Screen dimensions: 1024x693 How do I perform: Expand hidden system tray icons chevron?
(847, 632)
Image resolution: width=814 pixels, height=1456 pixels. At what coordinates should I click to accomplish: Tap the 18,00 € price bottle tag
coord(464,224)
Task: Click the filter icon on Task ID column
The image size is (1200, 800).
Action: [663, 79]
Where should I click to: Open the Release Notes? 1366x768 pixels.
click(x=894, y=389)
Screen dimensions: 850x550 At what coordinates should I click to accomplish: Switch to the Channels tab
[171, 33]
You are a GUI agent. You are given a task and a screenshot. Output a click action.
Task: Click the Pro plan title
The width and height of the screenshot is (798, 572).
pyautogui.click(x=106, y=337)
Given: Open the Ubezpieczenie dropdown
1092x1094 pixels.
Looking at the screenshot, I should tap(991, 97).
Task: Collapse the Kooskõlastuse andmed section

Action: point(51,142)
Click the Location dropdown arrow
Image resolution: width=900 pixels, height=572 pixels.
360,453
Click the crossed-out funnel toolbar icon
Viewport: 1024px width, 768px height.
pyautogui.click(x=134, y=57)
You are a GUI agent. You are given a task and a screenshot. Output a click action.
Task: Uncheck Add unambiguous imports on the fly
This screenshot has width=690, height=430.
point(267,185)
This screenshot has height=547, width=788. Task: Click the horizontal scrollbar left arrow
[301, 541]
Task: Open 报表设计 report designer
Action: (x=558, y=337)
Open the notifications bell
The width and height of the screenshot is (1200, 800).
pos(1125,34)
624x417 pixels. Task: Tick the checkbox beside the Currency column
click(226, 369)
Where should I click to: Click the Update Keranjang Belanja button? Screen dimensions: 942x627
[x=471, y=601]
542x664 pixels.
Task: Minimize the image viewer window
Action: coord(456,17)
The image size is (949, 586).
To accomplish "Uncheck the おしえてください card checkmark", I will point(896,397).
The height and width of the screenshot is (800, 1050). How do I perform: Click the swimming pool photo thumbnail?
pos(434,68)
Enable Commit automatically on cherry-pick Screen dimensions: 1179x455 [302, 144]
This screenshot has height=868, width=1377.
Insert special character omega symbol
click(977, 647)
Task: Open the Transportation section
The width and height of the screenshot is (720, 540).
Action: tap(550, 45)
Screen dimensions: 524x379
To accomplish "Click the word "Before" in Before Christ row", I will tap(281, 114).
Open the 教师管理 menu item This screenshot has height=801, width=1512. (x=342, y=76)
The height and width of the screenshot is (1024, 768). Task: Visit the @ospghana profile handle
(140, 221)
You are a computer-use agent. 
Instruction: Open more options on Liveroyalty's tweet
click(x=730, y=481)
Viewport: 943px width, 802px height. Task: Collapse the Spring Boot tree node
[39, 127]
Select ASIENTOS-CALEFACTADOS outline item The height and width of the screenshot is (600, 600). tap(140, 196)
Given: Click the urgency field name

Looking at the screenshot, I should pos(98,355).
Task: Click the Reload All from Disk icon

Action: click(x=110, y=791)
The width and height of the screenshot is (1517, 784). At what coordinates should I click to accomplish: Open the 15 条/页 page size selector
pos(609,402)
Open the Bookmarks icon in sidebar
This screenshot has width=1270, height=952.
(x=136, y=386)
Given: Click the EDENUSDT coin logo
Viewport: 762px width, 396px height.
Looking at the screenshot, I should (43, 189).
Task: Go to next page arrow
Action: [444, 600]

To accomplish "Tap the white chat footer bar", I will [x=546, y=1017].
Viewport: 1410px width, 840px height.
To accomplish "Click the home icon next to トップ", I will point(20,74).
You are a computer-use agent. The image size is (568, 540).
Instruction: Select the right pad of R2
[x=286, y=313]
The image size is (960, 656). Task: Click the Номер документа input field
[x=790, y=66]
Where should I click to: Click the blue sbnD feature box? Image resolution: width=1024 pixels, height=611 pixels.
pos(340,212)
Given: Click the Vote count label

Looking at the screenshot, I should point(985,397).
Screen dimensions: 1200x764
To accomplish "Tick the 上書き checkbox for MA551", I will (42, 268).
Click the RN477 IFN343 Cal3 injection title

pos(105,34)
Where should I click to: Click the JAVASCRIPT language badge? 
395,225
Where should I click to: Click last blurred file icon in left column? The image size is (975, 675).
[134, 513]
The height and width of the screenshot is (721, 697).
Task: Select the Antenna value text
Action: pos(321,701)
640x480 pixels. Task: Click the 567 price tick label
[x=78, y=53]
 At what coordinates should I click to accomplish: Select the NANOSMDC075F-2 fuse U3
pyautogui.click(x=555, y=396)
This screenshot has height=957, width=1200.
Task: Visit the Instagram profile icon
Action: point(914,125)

-=-=-=-=-

Task to complete:
The records above should all be quoted exactly, please.

Expected answer:
Screen dimensions: 1024x693 How do I perform: Expand hidden system tray icons chevron?
(847, 632)
Image resolution: width=814 pixels, height=1456 pixels. At what coordinates should I click to accomplish: Tap the 18,00 € price bottle tag
coord(464,224)
Task: Click the filter icon on Task ID column
The image size is (1200, 800).
Action: [663, 79]
Where should I click to: Open the Release Notes? 1366x768 pixels.
click(x=894, y=389)
Screen dimensions: 850x550 At what coordinates should I click to accomplish: Switch to the Channels tab
[171, 33]
You are a GUI agent. You are given a task and a screenshot. Output a click action.
Task: Click the Pro plan title
The width and height of the screenshot is (798, 572).
pyautogui.click(x=106, y=337)
Given: Open the Ubezpieczenie dropdown
1092x1094 pixels.
Looking at the screenshot, I should tap(991, 97).
Task: Collapse the Kooskõlastuse andmed section

Action: point(51,142)
Click the Location dropdown arrow
Image resolution: width=900 pixels, height=572 pixels.
360,453
Click the crossed-out funnel toolbar icon
Viewport: 1024px width, 768px height.
pyautogui.click(x=134, y=57)
You are a GUI agent. You are given a task and a screenshot. Output a click action.
Task: Uncheck Add unambiguous imports on the fly
This screenshot has width=690, height=430.
point(267,185)
This screenshot has height=547, width=788. Task: Click the horizontal scrollbar left arrow
[301, 541]
Task: Open 报表设计 report designer
Action: (x=558, y=337)
Open the notifications bell
The width and height of the screenshot is (1200, 800).
pos(1125,34)
624x417 pixels. Task: Tick the checkbox beside the Currency column
click(226, 369)
Where should I click to: Click the Update Keranjang Belanja button? Screen dimensions: 942x627
[x=471, y=601]
542x664 pixels.
Task: Minimize the image viewer window
Action: coord(456,17)
The image size is (949, 586).
To accomplish "Uncheck the おしえてください card checkmark", I will point(896,397).
The height and width of the screenshot is (800, 1050). How do I perform: Click the swimming pool photo thumbnail?
pos(434,68)
Enable Commit automatically on cherry-pick Screen dimensions: 1179x455 [302, 144]
This screenshot has height=868, width=1377.
Insert special character omega symbol
click(977, 647)
Task: Open the Transportation section
The width and height of the screenshot is (720, 540).
Action: tap(550, 45)
Screen dimensions: 524x379
To accomplish "Click the word "Before" in Before Christ row", I will tap(281, 114).
Open the 教师管理 menu item This screenshot has height=801, width=1512. (x=342, y=76)
The height and width of the screenshot is (1024, 768). Task: Visit the @ospghana profile handle
(140, 221)
You are a computer-use agent. 
Instruction: Open more options on Liveroyalty's tweet
click(x=730, y=481)
Viewport: 943px width, 802px height. Task: Collapse the Spring Boot tree node
[39, 127]
Select ASIENTOS-CALEFACTADOS outline item The height and width of the screenshot is (600, 600). tap(140, 196)
Given: Click the urgency field name

Looking at the screenshot, I should pos(98,355).
Task: Click the Reload All from Disk icon

Action: click(x=110, y=791)
The width and height of the screenshot is (1517, 784). At what coordinates should I click to accomplish: Open the 15 条/页 page size selector
pos(609,402)
Open the Bookmarks icon in sidebar
This screenshot has width=1270, height=952.
(x=136, y=386)
Given: Click the EDENUSDT coin logo
Viewport: 762px width, 396px height.
Looking at the screenshot, I should (43, 189).
Task: Go to next page arrow
Action: [444, 600]

To accomplish "Tap the white chat footer bar", I will [x=546, y=1017].
Viewport: 1410px width, 840px height.
To accomplish "Click the home icon next to トップ", I will point(20,74).
You are a computer-use agent. The image size is (568, 540).
Instruction: Select the right pad of R2
[x=286, y=313]
The image size is (960, 656). Task: Click the Номер документа input field
[x=790, y=66]
Where should I click to: Click the blue sbnD feature box? Image resolution: width=1024 pixels, height=611 pixels.
pos(340,212)
Given: Click the Vote count label

Looking at the screenshot, I should point(985,397).
Screen dimensions: 1200x764
To accomplish "Tick the 上書き checkbox for MA551", I will (42, 268).
Click the RN477 IFN343 Cal3 injection title

pos(105,34)
Where should I click to: Click the JAVASCRIPT language badge? 
395,225
Where should I click to: Click last blurred file icon in left column? The image size is (975, 675).
[134, 513]
The height and width of the screenshot is (721, 697).
Task: Select the Antenna value text
Action: pos(321,701)
640x480 pixels. Task: Click the 567 price tick label
[x=78, y=53]
 At what coordinates should I click to accomplish: Select the NANOSMDC075F-2 fuse U3
pyautogui.click(x=555, y=396)
This screenshot has height=957, width=1200.
Task: Visit the Instagram profile icon
Action: point(914,125)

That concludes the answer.